● Saved data entries
──────────

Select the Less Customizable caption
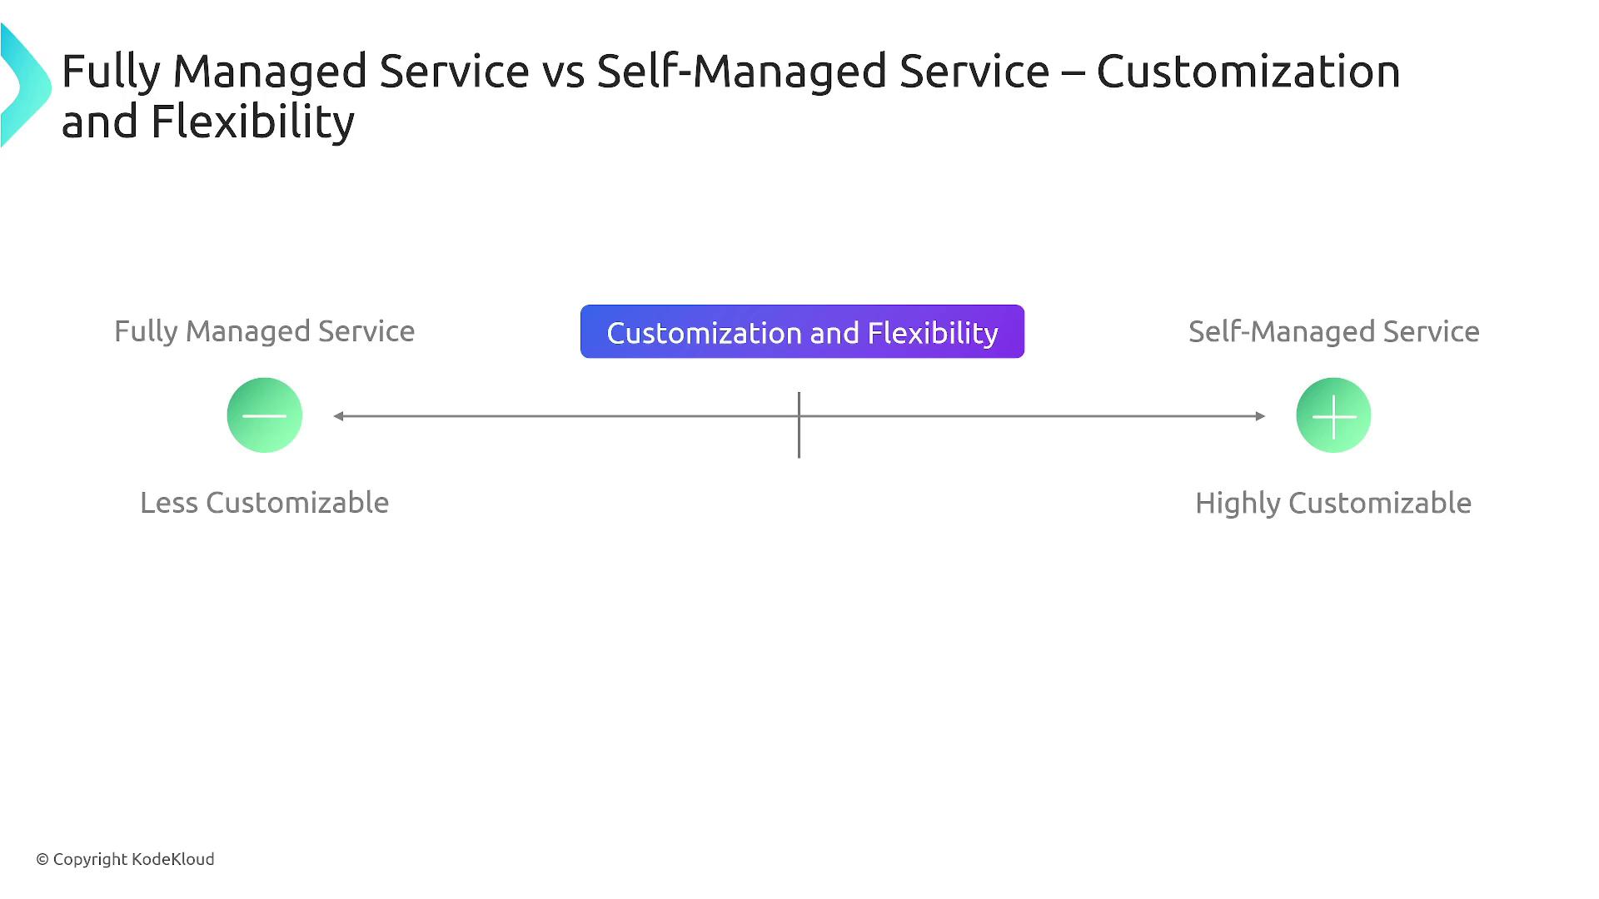Image resolution: width=1599 pixels, height=899 pixels. [264, 503]
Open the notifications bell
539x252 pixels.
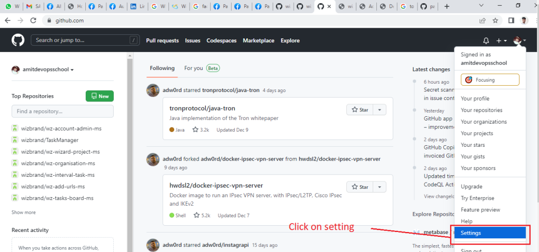pos(486,41)
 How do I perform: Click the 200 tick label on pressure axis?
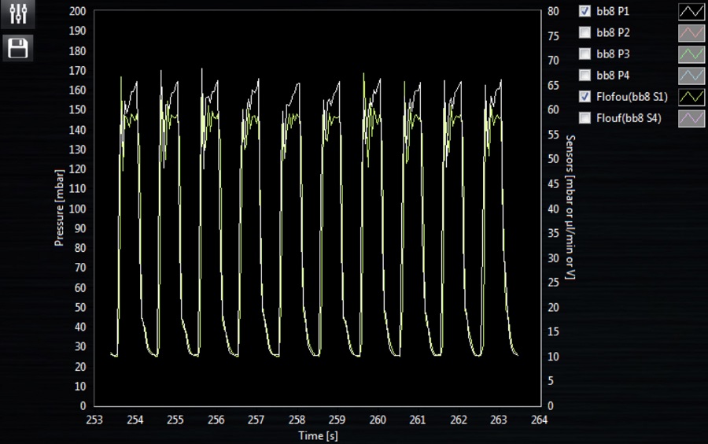pyautogui.click(x=77, y=12)
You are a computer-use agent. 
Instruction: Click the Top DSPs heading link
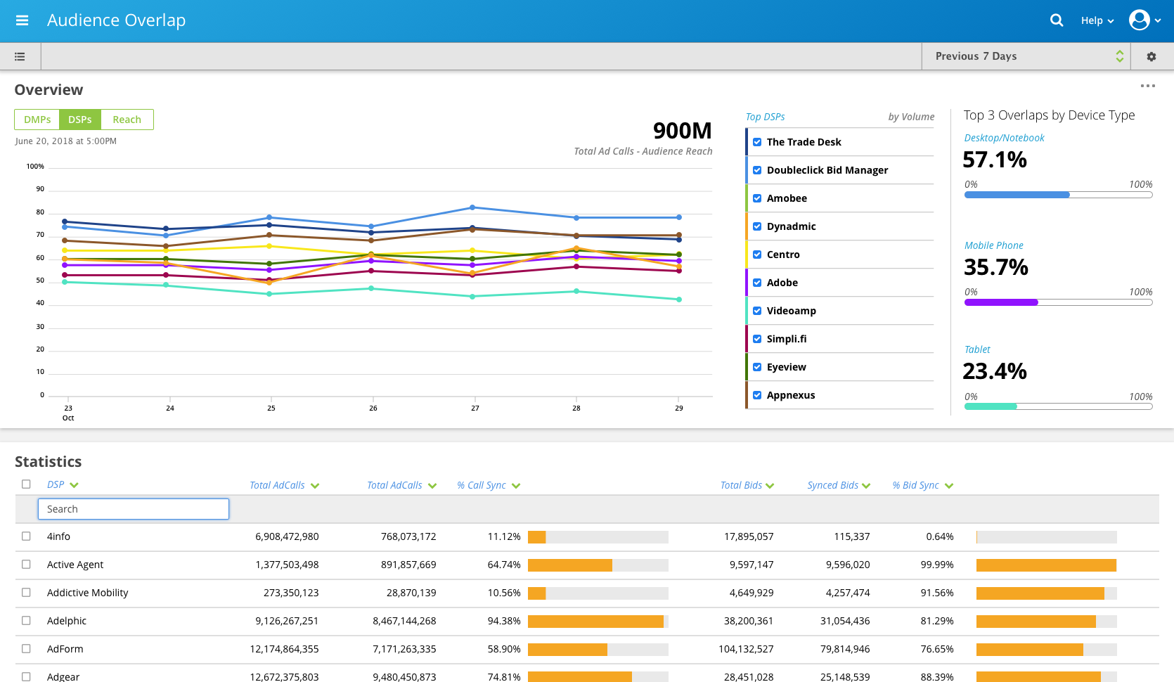point(765,117)
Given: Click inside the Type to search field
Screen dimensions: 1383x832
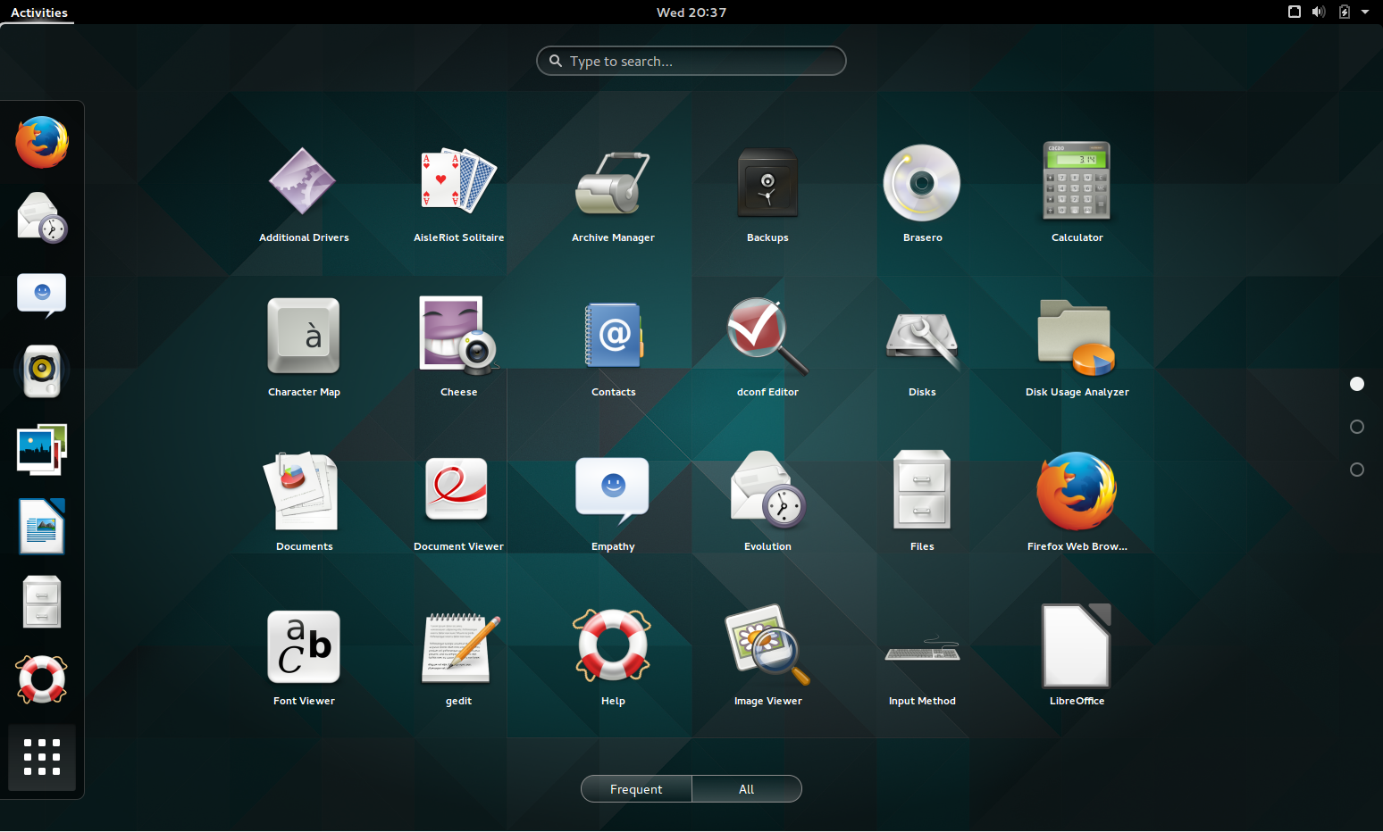Looking at the screenshot, I should [x=691, y=61].
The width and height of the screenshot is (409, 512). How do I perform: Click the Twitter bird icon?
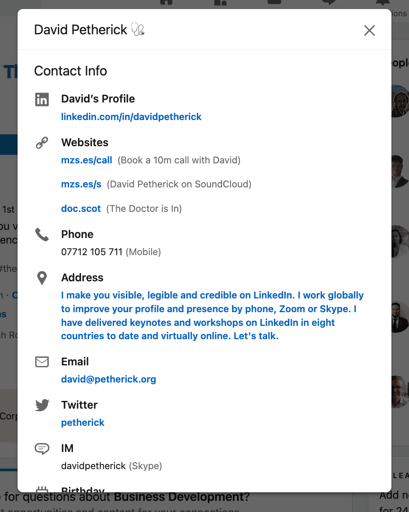42,405
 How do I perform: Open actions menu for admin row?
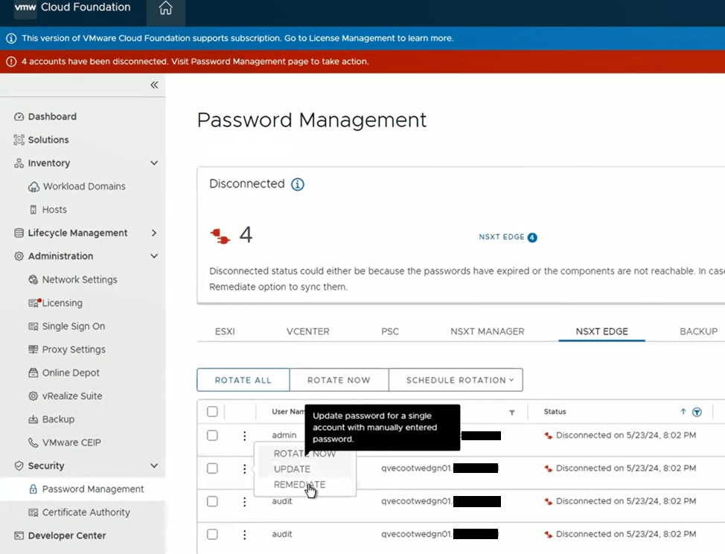[x=244, y=436]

──────────

A faithful copy of every entry is needed, omitting each image.

Select the Less Customizable caption
Image resolution: width=1599 pixels, height=899 pixels. [264, 503]
Open the notifications bell
539x252 pixels.
pos(486,41)
 How do I perform: Click the 200 tick label on pressure axis?
pyautogui.click(x=77, y=12)
You are a computer-use agent. 
Instruction: Click the Top DSPs heading link
point(765,117)
Given: Click inside the Type to search field
Screen dimensions: 1383x832
Looking at the screenshot, I should [x=691, y=61].
The width and height of the screenshot is (409, 512). How do I perform: Click the Twitter bird icon?
42,405
 How do I perform: Open actions menu for admin row?
[x=244, y=436]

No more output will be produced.